| Text under study |

INTERFACE SMap;
(* 
   This interface defines the structure of and operations on spherical
   maps. The elements composing a spherical map are:
   
       - a Vertex is a C-point on the sphere and can be either an 
         isolated vertex or a vertex adjacent to an edge. 
         
       - an Edge can be either an entire scircle (an oval) or an arc of
         scircle bounded by two vertices (an origin and a
         destination).  In this case, the edge is defined as the arc
         of circle from origin to destination in the positive
         direction of the scircle.
         
       - a Face is a spherical surface region whose boundary consists
         of a set of borders. Each border is either an isolated vertex
         or a (connected) circular alternate sequence of incident
         edges and vertices (both adjacent to that face).

| Provided data |
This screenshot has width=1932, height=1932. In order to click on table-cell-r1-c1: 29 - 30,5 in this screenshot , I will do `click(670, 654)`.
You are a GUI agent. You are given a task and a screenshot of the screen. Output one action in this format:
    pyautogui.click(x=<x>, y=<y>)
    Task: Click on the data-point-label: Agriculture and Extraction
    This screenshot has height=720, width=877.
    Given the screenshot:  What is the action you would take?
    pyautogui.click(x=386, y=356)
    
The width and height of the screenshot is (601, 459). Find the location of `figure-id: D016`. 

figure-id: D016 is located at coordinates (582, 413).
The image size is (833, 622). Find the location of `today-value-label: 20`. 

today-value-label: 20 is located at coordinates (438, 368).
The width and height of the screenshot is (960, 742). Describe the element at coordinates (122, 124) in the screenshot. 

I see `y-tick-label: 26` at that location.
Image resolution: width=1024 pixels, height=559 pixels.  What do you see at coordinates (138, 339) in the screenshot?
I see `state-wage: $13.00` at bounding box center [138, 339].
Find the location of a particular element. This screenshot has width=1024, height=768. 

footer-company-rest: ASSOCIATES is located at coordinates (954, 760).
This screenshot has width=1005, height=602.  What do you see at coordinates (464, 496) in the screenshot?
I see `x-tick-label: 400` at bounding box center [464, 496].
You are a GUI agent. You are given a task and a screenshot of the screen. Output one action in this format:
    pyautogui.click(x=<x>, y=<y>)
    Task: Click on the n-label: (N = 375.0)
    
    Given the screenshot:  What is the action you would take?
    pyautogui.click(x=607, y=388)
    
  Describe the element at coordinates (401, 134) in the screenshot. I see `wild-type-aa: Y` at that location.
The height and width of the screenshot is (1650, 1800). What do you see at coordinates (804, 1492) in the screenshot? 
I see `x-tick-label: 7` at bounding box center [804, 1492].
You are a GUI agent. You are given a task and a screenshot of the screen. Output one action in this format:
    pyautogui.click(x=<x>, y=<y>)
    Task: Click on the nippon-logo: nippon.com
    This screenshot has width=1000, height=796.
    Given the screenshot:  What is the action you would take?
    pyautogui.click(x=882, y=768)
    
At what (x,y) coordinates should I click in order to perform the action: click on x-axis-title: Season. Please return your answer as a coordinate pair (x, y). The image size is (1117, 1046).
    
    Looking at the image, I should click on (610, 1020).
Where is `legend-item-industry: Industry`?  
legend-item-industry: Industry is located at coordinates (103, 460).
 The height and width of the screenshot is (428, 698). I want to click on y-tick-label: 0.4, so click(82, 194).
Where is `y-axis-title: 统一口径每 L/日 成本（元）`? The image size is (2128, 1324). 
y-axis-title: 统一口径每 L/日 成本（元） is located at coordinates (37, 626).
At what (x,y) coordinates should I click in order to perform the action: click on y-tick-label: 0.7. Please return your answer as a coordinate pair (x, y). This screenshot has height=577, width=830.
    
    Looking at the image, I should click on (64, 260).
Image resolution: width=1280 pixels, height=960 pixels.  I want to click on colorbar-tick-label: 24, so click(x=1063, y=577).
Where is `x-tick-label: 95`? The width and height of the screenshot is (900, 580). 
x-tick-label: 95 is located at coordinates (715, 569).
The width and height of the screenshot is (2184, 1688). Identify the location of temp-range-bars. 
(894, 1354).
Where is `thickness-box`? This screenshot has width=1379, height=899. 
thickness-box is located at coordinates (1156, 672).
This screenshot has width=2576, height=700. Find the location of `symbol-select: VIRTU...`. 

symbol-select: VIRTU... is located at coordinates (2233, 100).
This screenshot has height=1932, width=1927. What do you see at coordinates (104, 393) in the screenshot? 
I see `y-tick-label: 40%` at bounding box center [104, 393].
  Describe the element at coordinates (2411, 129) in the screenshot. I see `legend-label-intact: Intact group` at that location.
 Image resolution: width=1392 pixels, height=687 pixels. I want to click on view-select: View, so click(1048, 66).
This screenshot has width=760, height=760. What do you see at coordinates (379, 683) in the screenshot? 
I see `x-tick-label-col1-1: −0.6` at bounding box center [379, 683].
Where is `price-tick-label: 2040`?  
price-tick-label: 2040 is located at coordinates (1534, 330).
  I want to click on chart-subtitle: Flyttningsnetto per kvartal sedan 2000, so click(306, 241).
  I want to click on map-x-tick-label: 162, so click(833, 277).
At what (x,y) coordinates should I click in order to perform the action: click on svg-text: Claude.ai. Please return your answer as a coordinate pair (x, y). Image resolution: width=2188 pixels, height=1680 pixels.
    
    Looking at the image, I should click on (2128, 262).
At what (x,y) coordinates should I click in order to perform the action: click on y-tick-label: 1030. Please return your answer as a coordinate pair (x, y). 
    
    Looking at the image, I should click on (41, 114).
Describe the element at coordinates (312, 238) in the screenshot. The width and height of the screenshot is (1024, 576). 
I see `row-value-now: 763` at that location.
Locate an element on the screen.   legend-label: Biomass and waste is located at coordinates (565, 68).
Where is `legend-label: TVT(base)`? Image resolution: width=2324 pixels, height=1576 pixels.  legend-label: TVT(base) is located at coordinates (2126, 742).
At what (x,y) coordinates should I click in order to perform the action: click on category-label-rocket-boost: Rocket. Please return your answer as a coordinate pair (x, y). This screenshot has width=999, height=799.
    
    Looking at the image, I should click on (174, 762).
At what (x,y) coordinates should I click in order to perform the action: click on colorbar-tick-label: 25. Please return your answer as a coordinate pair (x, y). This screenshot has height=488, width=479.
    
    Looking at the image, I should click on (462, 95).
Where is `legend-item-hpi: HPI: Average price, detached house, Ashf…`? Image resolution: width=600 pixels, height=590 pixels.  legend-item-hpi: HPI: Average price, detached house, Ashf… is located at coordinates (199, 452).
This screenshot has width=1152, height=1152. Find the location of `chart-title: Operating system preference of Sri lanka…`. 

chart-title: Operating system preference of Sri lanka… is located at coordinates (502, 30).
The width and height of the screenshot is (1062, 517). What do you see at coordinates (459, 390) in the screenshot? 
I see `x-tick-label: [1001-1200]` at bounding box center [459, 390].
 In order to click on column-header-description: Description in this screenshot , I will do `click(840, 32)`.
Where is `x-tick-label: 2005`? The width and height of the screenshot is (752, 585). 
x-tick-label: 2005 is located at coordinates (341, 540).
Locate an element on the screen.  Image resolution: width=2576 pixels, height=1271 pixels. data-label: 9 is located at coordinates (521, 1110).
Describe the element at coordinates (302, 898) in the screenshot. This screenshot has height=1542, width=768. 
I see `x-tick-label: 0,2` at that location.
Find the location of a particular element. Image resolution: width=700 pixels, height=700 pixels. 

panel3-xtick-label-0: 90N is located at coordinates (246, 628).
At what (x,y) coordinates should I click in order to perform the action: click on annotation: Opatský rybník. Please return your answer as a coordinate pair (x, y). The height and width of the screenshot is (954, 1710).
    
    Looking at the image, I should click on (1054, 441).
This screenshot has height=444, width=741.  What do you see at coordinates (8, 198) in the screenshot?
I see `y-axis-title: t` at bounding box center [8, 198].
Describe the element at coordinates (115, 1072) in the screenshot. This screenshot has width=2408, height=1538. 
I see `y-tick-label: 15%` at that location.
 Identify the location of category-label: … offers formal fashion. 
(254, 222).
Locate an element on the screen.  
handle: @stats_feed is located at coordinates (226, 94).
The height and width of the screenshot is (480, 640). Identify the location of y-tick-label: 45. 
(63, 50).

| Task list |
[1] In the spherical map interface, what bounds an edge that is an arc of scircle?
[2] In the records, start at the line containing "has width=1379, height=899." and continue through the line containing "center [379, 683].". Write those lines out again with "What do you see at" swapped for "What appears at" and nothing else changed.
The records have no connection to the text.

| Responses to the exercise |
[1] Two vertices: an origin and a destination.

[2]
Where is `thickness-box`? This screenshot has width=1379, height=899. 
thickness-box is located at coordinates (1156, 672).
This screenshot has width=2576, height=700. Find the location of `symbol-select: VIRTU...`. 

symbol-select: VIRTU... is located at coordinates (2233, 100).
This screenshot has height=1932, width=1927. What appears at coordinates (104, 393) in the screenshot? 
I see `y-tick-label: 40%` at bounding box center [104, 393].
  Describe the element at coordinates (2411, 129) in the screenshot. I see `legend-label-intact: Intact group` at that location.
 Image resolution: width=1392 pixels, height=687 pixels. I want to click on view-select: View, so click(1048, 66).
This screenshot has width=760, height=760. What appears at coordinates (379, 683) in the screenshot? 
I see `x-tick-label-col1-1: −0.6` at bounding box center [379, 683].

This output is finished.